3. Women who earn below an A in introductory economics classes are far more likely than their male peers to switch majors. Women who earned B's were half as likely as those who earned A's to stick with the major, according to an analysis, whereas a man who earned a B was just as likely to major in economics as a man who earned an A.

4. In addition to gender bias, other research has suggested that women's risk aversion is also informed by the rate and quality of feedback they received about their missteps as children. Boys tend to experience a greater quantity of scolding and punishment, which strengthens their resiliency and ability to take failure in stride. "When we observed in grade school classrooms, we saw that boys got eight times more criticism than girls for their conduct," Carol S. Dweck, PhD, writes in Mindset. Complicating matters, the feedback patterns differ for girls and boys. "Boys' mistakes are attributed to a lack of effort, whereas girls come to see mistakes as a reflection of their deeper qualities," Dr. Dweck said in The Atlantic.

5. One productive way to process mistakes is by adopting a growth, versus fixed, mindset. As Dr. Dweck advises in Mindset: "Is there something in your past that you think measured you? A test score? A dishonest or callous action? Being fired from a job? Being rejected? Focus on that one thing. Feel all the emotions that go with it. Now put it in a growth mindset perspective. Look honestly at your role in it, but understand that it doesn't define your intelligence or personality. Instead, ask: What did I (or can I) learn from that experience? How can I use it as a basis for growth? Carry that with you instead."
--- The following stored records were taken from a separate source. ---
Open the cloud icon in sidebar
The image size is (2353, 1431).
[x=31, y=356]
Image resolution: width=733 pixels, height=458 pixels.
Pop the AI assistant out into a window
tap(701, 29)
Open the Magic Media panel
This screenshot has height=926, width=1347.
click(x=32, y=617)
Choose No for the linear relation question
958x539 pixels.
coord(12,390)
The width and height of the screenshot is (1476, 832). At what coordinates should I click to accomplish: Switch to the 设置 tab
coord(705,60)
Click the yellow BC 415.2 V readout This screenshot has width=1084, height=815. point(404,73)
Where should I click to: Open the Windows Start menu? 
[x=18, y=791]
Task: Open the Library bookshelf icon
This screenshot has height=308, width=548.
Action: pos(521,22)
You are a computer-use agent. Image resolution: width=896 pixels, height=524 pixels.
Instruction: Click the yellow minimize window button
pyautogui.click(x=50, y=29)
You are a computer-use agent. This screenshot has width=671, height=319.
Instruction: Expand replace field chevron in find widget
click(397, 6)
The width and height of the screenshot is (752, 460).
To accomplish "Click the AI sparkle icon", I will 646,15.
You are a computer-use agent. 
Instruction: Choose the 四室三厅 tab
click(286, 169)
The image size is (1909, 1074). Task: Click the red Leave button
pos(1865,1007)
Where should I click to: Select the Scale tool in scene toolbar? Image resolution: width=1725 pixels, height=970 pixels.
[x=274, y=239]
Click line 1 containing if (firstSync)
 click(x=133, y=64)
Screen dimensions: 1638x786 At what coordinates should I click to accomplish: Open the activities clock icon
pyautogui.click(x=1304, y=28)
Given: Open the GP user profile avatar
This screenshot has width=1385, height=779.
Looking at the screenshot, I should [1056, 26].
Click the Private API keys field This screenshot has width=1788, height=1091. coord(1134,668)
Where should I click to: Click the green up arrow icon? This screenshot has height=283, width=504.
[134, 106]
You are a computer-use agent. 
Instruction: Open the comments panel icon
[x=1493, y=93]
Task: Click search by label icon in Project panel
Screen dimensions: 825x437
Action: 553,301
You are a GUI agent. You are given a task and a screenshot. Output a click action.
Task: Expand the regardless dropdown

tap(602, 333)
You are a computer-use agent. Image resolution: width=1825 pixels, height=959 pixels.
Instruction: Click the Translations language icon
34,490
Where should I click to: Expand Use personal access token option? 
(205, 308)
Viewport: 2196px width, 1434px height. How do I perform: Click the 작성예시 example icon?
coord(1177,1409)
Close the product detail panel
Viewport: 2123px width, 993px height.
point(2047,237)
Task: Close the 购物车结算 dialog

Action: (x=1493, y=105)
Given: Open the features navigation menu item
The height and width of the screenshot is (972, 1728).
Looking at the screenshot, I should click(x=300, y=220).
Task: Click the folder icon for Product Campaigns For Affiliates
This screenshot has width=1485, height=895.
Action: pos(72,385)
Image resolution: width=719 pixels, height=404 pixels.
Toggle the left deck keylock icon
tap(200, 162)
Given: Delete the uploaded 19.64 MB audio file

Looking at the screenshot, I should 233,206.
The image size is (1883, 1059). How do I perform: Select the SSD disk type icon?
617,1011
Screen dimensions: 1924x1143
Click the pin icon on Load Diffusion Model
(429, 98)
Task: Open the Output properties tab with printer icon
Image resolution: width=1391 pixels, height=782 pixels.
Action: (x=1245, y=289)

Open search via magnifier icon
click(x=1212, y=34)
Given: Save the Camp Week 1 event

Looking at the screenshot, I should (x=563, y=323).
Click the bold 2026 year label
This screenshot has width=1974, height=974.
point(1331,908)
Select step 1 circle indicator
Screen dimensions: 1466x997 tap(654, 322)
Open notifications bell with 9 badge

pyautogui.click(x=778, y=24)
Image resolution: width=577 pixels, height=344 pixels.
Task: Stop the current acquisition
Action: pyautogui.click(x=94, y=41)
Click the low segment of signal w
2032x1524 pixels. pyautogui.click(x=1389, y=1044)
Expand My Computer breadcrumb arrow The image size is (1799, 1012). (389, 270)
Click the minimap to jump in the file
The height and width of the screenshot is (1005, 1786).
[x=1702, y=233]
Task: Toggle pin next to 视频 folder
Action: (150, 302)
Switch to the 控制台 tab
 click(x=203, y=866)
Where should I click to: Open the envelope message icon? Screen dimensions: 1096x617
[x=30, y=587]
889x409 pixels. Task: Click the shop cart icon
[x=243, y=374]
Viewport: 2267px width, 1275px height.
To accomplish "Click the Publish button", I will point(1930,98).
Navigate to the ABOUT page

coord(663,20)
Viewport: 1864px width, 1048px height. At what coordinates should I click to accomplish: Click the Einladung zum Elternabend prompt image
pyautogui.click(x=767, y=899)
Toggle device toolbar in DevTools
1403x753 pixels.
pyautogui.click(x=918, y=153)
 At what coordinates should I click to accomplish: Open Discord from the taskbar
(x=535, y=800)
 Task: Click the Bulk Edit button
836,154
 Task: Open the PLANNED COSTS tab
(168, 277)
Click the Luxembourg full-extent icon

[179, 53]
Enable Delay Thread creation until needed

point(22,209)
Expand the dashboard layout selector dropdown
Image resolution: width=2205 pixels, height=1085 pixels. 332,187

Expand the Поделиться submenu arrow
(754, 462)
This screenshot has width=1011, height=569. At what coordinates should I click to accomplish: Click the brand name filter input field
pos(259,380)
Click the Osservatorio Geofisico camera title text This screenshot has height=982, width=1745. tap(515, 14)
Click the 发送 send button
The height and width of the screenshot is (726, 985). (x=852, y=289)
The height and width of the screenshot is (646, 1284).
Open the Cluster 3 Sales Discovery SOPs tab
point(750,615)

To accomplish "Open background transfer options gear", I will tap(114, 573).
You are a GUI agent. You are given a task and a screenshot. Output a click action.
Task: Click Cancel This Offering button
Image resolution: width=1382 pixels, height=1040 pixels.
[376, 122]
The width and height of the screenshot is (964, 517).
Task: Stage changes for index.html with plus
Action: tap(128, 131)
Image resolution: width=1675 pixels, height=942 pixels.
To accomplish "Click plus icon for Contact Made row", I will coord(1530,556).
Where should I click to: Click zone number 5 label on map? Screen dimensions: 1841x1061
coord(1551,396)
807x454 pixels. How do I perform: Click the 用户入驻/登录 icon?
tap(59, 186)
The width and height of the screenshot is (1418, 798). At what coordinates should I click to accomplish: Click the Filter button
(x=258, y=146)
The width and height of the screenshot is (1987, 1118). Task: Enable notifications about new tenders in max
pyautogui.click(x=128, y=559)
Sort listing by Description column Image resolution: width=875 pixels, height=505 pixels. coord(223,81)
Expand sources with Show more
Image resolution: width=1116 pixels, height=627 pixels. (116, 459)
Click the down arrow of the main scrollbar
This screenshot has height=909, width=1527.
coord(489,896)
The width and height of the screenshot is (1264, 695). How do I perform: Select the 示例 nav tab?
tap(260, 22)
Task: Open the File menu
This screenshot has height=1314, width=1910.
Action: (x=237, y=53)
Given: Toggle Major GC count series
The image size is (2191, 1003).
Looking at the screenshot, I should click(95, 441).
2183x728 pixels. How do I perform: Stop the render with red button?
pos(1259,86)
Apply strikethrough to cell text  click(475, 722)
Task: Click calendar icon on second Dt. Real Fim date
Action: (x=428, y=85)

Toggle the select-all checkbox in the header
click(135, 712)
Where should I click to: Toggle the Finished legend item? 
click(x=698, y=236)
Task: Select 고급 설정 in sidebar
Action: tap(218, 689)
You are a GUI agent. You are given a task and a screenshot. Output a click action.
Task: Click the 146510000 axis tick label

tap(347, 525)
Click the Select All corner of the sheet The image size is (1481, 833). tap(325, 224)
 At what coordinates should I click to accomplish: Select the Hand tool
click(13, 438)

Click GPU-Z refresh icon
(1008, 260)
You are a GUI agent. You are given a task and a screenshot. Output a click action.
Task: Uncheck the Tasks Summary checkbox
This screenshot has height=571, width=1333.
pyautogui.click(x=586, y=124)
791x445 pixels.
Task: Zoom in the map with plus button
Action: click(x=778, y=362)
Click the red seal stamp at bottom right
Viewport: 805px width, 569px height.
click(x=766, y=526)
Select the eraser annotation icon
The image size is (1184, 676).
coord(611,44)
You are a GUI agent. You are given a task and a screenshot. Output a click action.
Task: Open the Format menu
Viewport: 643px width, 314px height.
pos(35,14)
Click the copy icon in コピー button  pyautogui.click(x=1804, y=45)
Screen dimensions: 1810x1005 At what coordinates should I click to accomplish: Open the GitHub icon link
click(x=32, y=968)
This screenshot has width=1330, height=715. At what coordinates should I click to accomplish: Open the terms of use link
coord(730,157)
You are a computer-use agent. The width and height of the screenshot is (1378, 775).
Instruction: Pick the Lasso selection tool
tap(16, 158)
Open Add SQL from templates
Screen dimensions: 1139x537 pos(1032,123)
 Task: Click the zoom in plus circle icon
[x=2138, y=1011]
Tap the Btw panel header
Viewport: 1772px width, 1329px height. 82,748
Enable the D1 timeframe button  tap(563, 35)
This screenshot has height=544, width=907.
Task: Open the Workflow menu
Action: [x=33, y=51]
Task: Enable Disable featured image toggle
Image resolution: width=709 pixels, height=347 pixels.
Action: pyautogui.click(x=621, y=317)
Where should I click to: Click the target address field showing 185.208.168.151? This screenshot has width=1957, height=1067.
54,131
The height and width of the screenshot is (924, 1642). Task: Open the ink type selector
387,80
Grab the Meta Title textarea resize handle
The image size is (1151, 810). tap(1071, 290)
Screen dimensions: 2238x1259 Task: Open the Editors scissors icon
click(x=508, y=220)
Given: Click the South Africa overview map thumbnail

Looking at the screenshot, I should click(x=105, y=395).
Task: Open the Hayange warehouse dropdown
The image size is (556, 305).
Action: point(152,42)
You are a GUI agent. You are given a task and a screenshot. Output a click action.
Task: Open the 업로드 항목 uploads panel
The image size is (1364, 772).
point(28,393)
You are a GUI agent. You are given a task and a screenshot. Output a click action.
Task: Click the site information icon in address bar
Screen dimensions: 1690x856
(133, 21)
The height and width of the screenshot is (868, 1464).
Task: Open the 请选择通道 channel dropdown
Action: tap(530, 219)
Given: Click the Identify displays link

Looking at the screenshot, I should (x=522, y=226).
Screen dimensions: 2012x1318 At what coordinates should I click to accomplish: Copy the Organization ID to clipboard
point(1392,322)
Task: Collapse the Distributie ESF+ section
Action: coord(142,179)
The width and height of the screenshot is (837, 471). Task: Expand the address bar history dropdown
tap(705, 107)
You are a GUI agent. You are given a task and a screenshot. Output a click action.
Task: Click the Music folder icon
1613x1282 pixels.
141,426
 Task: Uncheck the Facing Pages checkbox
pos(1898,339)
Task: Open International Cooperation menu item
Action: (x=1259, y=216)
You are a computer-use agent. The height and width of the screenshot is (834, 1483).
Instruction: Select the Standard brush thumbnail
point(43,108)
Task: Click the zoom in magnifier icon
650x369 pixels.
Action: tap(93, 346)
6. It is often helpful if managers or leaders are explicit and spell out how they assess mistakes, so direct reports can adopt a similar evaluation for themselves. This may help prevent a kitchen-sink mentality in which all mistakes — from the most minor to most substantial — are treated with the same amount of gravity. "As a manager, when I'm managing someone relatively new who's making mistakes, here's what I look at to determine how concerned to be: Is the person taking the mistakes seriously and learning lessons for next time? Are they adjusting their systems and their thinking to prevent those mistakes from happening again? Or are they being cavalier, not processing the feedback, and continuing to mess up the same things? I also look at the nature of the mistakes. If they stem from carelessness or truly bad judgement, that's going to concern me a lot more than if they just reflect that that person is still in the middle of learning new processes and systems," career advice columnist Alison Green writes for New York Magazine.